Definitely, there are several. Try one of these:

http://www.careerpath.com/careerassessme…
http://www.careerexplorer.net/aptitude.a…
http://www.princetonreview.com/cte/quiz/…
http://www.careertest.net/

Good luck!

Francis Said:

Do these career tests really work for people: Myers Briggs Type Indicator and the Strong Interest Inventory?

We Answered:

I can't speak for the SII, but the MBTI provides a guide to what careers will best suit your personality types strengths and preferred cognitive functions (dominant and auxiliary) - you shouldn't use it solely to pick a career, but it can be very useful in providing you with new ideas and options.

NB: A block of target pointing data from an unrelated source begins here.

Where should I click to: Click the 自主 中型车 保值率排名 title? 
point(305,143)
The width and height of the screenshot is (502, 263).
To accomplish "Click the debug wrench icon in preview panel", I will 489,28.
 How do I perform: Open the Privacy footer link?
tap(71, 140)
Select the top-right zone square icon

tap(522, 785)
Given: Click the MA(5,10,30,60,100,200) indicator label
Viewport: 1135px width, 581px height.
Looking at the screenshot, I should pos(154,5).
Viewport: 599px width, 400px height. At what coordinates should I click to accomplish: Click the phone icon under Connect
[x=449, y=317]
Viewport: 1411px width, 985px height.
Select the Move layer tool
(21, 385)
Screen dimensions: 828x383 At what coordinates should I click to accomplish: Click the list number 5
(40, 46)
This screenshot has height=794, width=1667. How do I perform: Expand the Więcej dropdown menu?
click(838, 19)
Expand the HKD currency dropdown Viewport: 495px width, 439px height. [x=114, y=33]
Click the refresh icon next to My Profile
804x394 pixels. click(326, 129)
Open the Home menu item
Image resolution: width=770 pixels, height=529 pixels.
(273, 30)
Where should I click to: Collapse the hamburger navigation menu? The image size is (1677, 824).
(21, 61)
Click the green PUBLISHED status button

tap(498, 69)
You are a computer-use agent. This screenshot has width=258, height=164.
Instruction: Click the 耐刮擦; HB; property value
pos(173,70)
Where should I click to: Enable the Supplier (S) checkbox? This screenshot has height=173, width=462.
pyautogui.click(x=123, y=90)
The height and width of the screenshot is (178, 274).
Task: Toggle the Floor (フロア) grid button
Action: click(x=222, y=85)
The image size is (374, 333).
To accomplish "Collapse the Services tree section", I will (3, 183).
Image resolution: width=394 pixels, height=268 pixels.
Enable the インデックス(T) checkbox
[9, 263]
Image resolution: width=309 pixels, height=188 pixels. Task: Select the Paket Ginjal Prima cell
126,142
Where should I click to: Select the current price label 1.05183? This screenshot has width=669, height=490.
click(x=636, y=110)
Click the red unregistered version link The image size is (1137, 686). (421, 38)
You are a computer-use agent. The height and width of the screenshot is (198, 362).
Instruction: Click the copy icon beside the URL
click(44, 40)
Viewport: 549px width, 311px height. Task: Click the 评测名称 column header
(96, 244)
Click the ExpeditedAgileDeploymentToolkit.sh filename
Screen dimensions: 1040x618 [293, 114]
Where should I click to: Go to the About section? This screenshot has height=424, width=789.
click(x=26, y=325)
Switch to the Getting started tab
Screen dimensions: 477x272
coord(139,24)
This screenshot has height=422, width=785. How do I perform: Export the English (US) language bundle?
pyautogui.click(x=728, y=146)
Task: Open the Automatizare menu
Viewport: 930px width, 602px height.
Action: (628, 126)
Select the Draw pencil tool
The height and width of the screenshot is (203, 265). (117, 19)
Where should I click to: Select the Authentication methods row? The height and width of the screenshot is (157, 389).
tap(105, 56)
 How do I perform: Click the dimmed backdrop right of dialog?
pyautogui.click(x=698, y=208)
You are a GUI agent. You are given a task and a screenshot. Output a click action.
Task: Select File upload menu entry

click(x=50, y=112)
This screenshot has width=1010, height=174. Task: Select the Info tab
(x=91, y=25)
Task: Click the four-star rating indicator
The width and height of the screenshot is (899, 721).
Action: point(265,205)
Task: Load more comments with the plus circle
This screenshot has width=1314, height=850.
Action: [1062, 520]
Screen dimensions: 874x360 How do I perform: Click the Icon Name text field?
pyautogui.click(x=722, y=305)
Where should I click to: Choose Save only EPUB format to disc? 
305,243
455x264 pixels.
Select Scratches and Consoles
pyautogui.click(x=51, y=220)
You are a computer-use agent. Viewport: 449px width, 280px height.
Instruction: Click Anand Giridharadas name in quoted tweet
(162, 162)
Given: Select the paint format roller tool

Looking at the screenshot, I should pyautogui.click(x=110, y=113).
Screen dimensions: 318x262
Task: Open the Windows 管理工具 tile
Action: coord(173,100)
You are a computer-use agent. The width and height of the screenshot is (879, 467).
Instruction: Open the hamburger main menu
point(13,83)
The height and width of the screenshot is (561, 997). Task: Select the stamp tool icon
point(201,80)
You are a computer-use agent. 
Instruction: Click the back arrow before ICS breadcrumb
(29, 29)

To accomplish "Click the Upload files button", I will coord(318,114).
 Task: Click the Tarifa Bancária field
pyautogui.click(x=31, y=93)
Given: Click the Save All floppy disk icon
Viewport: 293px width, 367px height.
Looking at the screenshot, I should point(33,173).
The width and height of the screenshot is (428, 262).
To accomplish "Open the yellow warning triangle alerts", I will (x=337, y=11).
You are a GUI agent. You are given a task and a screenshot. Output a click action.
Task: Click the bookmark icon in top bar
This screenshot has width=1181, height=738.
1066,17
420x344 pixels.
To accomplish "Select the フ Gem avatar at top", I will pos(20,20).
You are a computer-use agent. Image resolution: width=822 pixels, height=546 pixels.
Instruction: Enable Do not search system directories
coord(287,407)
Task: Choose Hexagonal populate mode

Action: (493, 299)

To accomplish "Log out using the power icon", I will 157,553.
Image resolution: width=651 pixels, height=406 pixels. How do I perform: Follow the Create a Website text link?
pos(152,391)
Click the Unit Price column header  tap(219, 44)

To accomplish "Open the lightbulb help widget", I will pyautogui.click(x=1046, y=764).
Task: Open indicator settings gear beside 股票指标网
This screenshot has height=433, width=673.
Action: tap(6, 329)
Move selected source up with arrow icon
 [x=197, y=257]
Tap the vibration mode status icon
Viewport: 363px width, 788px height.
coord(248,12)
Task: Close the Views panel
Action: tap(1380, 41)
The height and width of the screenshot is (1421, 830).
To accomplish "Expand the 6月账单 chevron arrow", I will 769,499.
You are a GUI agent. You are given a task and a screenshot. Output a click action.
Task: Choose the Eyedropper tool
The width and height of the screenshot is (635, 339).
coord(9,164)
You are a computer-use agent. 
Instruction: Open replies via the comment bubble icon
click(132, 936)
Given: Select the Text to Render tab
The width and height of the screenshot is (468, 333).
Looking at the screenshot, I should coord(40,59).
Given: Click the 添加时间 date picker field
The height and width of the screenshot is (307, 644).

i.e. ISTP have a dominant cognitive functions of Introverted Thinking (Ti), which is systematic objective analysis/deconstructing something to understand how it works and an auxiliary cognitive function of Extroverted Sensing (Se), which is responsible for seeing the present physical world in rich detail/taking immediate action in the moment to get immediate results - this why they are often recommended careers in mechanical and engineering fields.

Kim Said:

What do you think of the following career tests for those considering career transitions?

We Answered:

The Meyers-Briggs tests, compared to the SII, at least have some sort of theoretical basis, albeit what I consider to be a dangerously flawed one. The SII, on the other hand, is an empirically developed test, meaning that it doesn't work off of any specific theoretical basis. Instead, what they've done is sampled a number of people from a number of jobs and looked at what types of activity interest correlate with what types of jobs. My personal critique of this type of system is that while it does point you toward people whom you are alike in terms of interest, it fails to address whether or not these people are the best at their jobs and assumes equality of members within jobs. It is possible that the very best engineers are actually somehow different than the rest and actually have interests more in line with, say, secretaries. A person then, who is like the very best engineers, would likely get pointed toward a secretarial job, simply because the best engineers are very few and not enough to really affect the total correlations.

That said, I prefer the SII, as the Meyers-Briggs isn't the greatest test (My MBTI scores in four years changed drastically on three of the four dimensions).